What to do
From the entries below, copy out all lines holding "computer".

[Records from a data collection]
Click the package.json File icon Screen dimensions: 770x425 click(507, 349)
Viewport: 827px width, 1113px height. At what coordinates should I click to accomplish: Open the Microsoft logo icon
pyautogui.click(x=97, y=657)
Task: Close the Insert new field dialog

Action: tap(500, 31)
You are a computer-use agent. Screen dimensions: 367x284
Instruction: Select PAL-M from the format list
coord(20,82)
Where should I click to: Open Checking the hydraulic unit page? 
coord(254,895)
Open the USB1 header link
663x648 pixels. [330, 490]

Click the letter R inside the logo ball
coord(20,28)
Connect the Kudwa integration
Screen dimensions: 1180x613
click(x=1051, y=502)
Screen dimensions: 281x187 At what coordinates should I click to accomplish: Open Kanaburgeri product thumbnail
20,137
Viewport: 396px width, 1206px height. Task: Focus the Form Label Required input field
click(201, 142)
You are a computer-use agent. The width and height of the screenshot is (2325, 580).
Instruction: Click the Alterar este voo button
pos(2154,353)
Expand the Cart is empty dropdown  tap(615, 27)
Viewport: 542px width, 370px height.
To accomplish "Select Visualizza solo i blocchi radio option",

Written reply
You are a computer-use agent. Screen dimensions: 367x284
You are a computer-use agent. The width and height of the screenshot is (2325, 580).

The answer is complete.